■ **Exercise**
Reproduce all of the data below without alteration; exclude every picture.

■ **Source material**
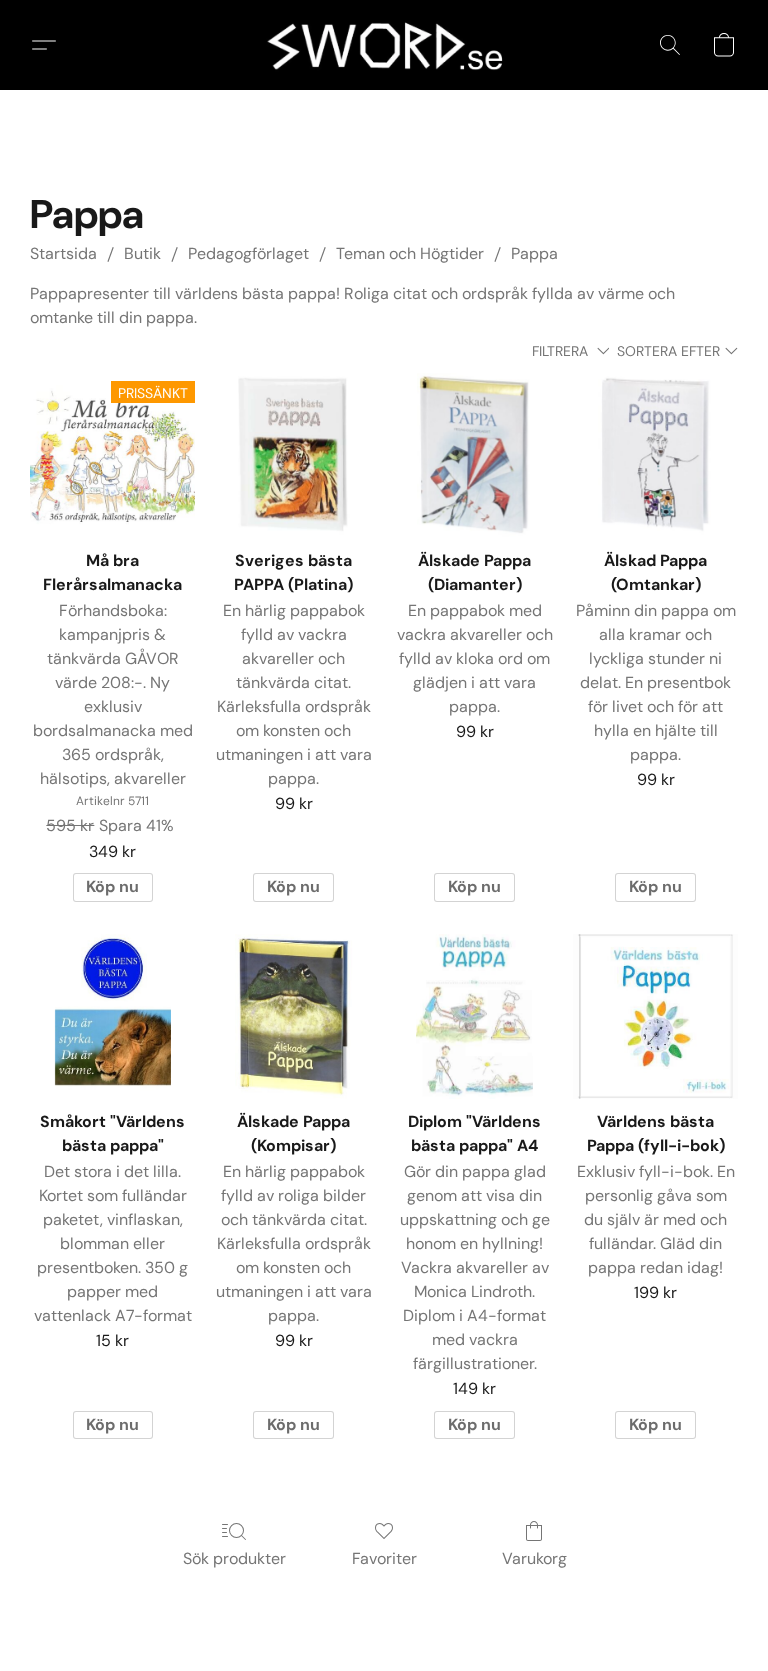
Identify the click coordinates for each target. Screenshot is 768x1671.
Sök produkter (234, 1558)
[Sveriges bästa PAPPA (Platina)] (293, 455)
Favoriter (384, 1558)
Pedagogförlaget (248, 253)
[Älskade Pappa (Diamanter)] (474, 455)
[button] (384, 45)
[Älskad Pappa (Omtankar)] (655, 455)
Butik (142, 253)
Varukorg (534, 1558)
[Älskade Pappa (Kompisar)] (293, 1016)
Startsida (63, 253)
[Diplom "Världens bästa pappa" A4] (474, 1016)
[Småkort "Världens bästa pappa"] (112, 1016)
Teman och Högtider (410, 253)
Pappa (534, 253)
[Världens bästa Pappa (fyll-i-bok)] (655, 1016)
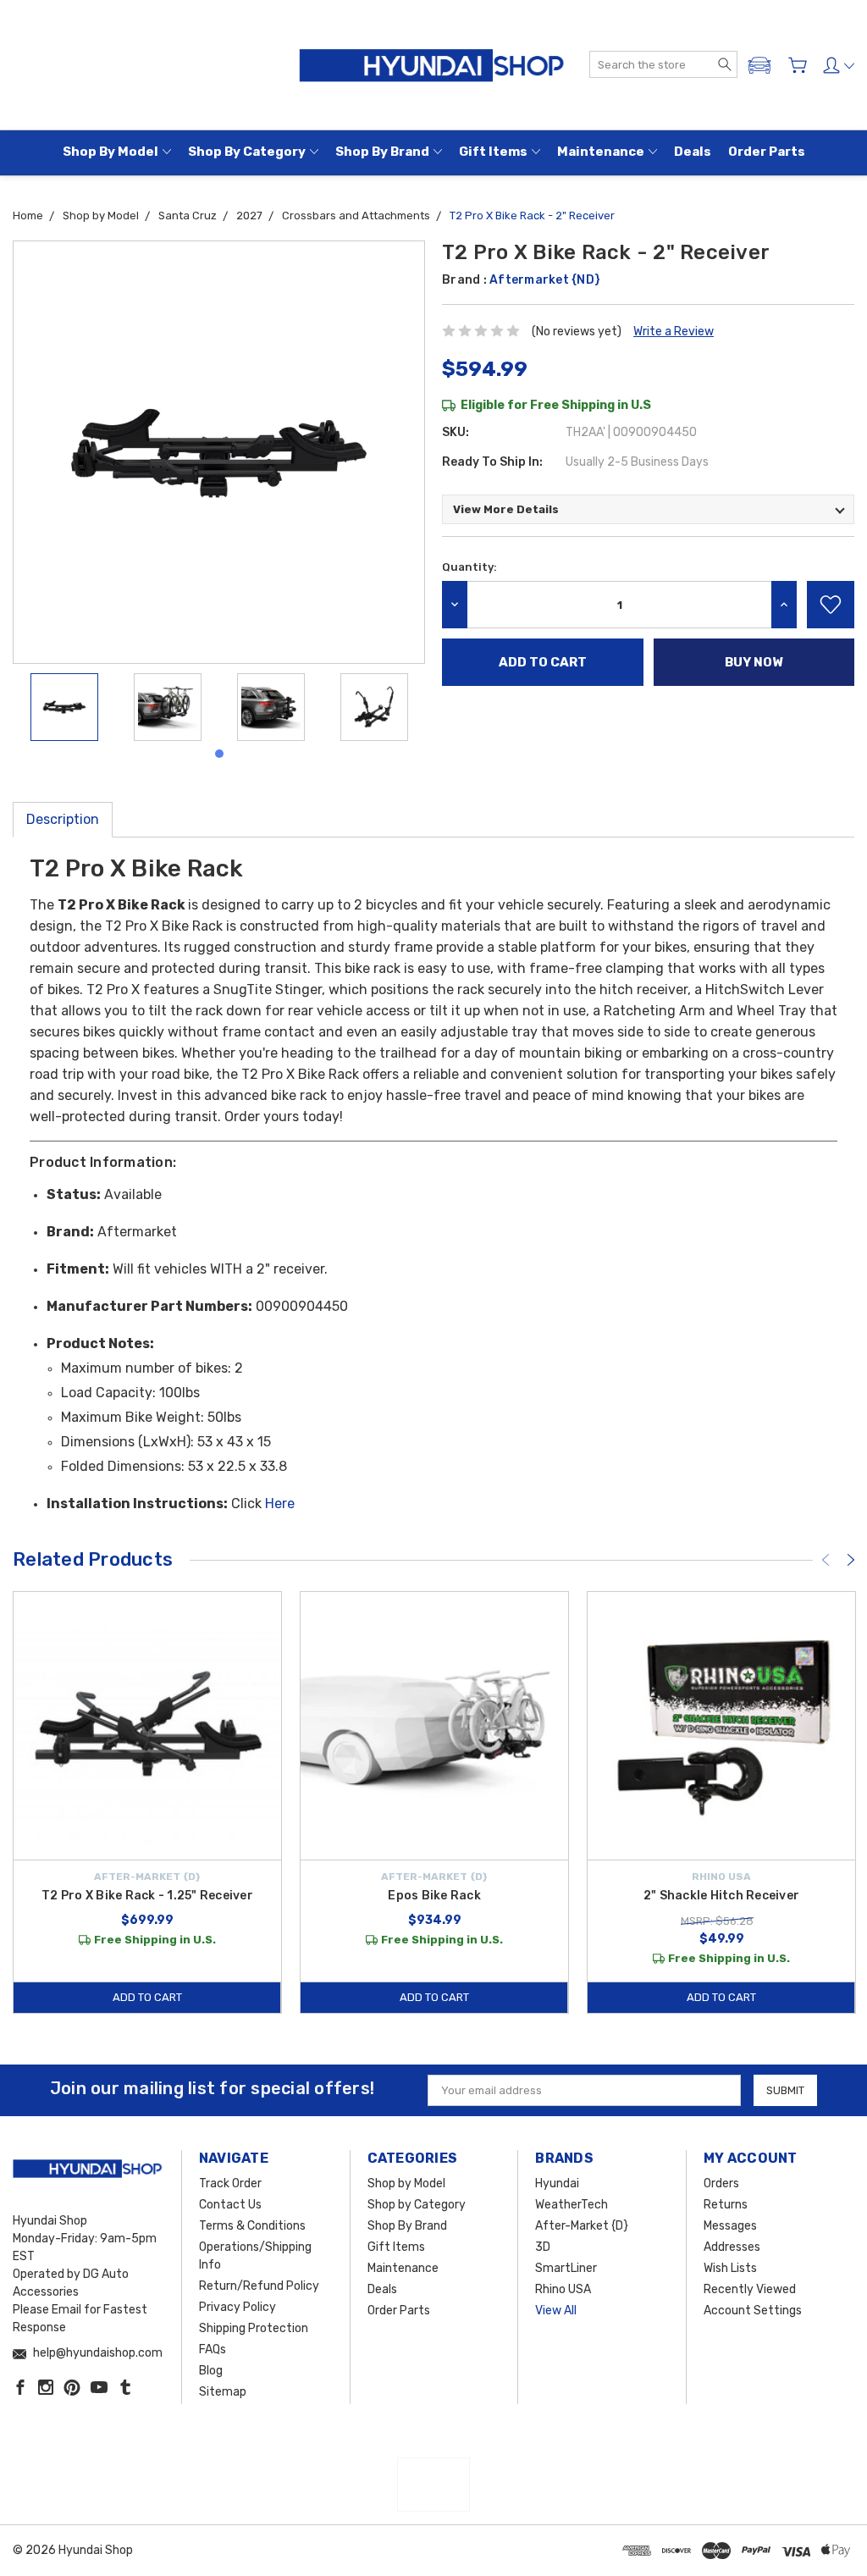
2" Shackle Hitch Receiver (721, 1895)
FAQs (212, 2349)
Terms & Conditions (252, 2226)
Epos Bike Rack (434, 1895)
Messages (730, 2226)
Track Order (230, 2183)
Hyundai (557, 2183)
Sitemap (222, 2392)
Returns (726, 2204)
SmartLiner (566, 2268)
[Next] (851, 1560)
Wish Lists (730, 2268)
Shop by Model (110, 151)
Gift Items (493, 151)
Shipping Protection (253, 2328)
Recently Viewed (750, 2289)
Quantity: (469, 567)
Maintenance (600, 151)
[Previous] (825, 1560)
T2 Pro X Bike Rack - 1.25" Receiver (147, 1895)
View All (556, 2310)
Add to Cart (147, 1997)
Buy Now (753, 662)
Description (62, 819)
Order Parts (766, 151)
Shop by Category (247, 151)
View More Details (506, 509)
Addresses (732, 2247)
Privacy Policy (237, 2307)
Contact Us (230, 2204)
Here (280, 1503)
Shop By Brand (382, 151)
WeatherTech (571, 2204)
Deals (692, 151)
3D (542, 2247)
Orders (721, 2183)
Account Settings (753, 2310)
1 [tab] (219, 753)
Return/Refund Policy (259, 2286)
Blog (211, 2370)
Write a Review (673, 331)
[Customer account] (838, 65)
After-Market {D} (581, 2226)
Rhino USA (563, 2289)
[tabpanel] (64, 707)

■ **Answer box**
Identify the click coordinates for each target. Screenshot is 768x1671.
Sök produkter (234, 1558)
[Sveriges bästa PAPPA (Platina)] (293, 455)
Favoriter (384, 1558)
Pedagogförlaget (248, 253)
[Älskade Pappa (Diamanter)] (474, 455)
[button] (384, 45)
[Älskad Pappa (Omtankar)] (655, 455)
Butik (142, 253)
Varukorg (534, 1558)
[Älskade Pappa (Kompisar)] (293, 1016)
Startsida (63, 253)
[Diplom "Världens bästa pappa" A4] (474, 1016)
[Småkort "Världens bästa pappa"] (112, 1016)
Teman och Högtider (410, 253)
Pappa (534, 253)
[Världens bästa Pappa (fyll-i-bok)] (655, 1016)
2" Shackle Hitch Receiver (721, 1895)
FAQs (212, 2349)
Terms & Conditions (252, 2226)
Epos Bike Rack (434, 1895)
Messages (730, 2226)
Track Order (230, 2183)
Hyundai (557, 2183)
Sitemap (222, 2392)
Returns (726, 2204)
SmartLiner (566, 2268)
[Next] (851, 1560)
Wish Lists (730, 2268)
Shop by Model (110, 151)
Gift Items (493, 151)
Shipping Protection (253, 2328)
Recently Viewed (750, 2289)
Quantity: (469, 567)
Maintenance (600, 151)
[Previous] (825, 1560)
T2 Pro X Bike Rack - 1.25" Receiver (147, 1895)
View All (556, 2310)
Add to Cart (147, 1997)
Buy Now (753, 662)
Description (62, 819)
Order Parts (766, 151)
Shop by Category (247, 151)
View More Details (506, 509)
Addresses (732, 2247)
Privacy Policy (237, 2307)
Contact Us (230, 2204)
Here (280, 1503)
Shop By Brand (382, 151)
WeatherTech (571, 2204)
Deals (692, 151)
3D (542, 2247)
Orders (721, 2183)
Account Settings (753, 2310)
1 [tab] (219, 753)
Return/Refund Policy (259, 2286)
Blog (211, 2370)
Write a Review (673, 331)
[Customer account] (838, 65)
After-Market {D} (581, 2226)
Rhino USA (563, 2289)
[tabpanel] (64, 707)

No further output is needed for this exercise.